NLP - Advanced - 18 min

Learn BERT — Bidirectional Encoder

A free visual AI and machine learning lesson with an interactive 3D visualization, plain-English theory, and quiz.

Last updated: 2026-05-13.

BERT (Bidirectional Encoder Representations from Transformers, Google 2018) was the model that made deep NLP practical for everyone. The trick: train a transformer encoder by randomly masking words in a sentence and asking it to predict them, using context from BOTH sides. This pre-training task is so general that the resulting model can be fine-tuned in a few hours to dominate almost any downstream NLP benchmark.

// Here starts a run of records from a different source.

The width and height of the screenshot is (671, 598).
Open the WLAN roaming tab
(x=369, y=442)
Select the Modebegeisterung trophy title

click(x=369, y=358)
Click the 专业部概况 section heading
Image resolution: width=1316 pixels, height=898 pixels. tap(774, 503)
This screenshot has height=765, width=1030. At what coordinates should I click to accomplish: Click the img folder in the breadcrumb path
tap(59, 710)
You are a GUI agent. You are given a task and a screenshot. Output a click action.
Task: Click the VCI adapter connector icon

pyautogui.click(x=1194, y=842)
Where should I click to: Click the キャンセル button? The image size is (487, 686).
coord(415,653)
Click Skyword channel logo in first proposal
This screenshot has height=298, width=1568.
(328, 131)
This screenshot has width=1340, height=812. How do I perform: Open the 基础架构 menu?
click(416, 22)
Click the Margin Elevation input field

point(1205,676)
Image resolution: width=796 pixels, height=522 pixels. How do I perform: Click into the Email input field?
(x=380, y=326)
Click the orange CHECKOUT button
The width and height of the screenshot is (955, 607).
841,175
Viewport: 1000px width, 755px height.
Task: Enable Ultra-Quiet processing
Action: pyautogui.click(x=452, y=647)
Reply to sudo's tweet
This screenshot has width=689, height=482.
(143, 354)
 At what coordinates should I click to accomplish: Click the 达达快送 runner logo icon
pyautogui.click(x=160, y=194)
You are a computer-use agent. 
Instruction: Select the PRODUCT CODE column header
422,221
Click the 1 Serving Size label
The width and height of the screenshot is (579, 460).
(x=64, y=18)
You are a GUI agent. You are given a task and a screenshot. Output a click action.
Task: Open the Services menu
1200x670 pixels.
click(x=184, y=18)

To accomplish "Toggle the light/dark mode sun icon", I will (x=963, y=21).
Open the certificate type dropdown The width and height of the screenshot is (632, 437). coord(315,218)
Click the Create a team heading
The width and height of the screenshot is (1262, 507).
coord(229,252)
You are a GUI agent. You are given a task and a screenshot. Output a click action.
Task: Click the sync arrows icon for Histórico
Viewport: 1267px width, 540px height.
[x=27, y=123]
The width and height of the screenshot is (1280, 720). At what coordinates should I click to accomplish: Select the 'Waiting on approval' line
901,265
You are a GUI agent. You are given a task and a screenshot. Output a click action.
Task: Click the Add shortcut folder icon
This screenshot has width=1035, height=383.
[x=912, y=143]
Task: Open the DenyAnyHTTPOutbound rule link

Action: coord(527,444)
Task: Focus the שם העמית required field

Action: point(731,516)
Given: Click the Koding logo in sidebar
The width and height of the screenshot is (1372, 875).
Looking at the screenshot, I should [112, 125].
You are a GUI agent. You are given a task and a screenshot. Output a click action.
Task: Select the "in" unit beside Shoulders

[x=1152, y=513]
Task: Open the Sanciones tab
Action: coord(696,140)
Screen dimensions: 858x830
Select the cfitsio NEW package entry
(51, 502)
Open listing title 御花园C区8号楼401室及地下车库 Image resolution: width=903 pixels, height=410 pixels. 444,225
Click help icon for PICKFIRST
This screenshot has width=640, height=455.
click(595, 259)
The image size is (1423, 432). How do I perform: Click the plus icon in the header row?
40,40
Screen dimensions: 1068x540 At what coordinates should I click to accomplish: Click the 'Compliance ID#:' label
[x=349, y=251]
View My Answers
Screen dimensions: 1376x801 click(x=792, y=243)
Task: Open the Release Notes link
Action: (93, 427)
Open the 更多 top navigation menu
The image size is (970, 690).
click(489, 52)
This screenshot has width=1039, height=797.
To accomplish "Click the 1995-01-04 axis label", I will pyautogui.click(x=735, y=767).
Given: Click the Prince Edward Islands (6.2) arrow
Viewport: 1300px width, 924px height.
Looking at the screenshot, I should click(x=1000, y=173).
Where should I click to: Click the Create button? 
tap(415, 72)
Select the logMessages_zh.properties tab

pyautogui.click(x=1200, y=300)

Architecture: Encoder-Only Transformer

BERT = a stack of transformer encoder blocks (no decoder).

BERT-base:    12 encoder layers, 768-dim, 12 heads → 110M params
BERT-large:   24 encoder layers, 1024-dim, 16 heads → 340M params

Key design choices:
  • All attention is bidirectional — every token attends to every other token (no causal mask)
  • Input format: [CLS] sentence_A [SEP] sentence_B [SEP]
      where [CLS] aggregates info for classification
      [SEP] separates sentence pairs (for entailment, QA tasks)
  • Each token has 3 embeddings summed: token + position + segment (sentence A vs B)

Used only the encoder half of the original Transformer paper.
Decoder was unnecessary because BERT does not generate — it only encodes.

Encoder = bidirectional context · output: a rich vector per input token + a sentence vector at [CLS]

Pre-training Objective 1: Masked Language Modelling (MLM)

For each training example (sentence from corpus):

  1. Randomly select 15% of tokens.
  2. Of those:
       • 80% replaced with [MASK]
       • 10% replaced with a random word
       • 10% kept unchanged
  3. Run sentence through BERT.
  4. At each masked position, predict the original token via softmax over vocab.
  5. Loss = cross-entropy on masked positions only.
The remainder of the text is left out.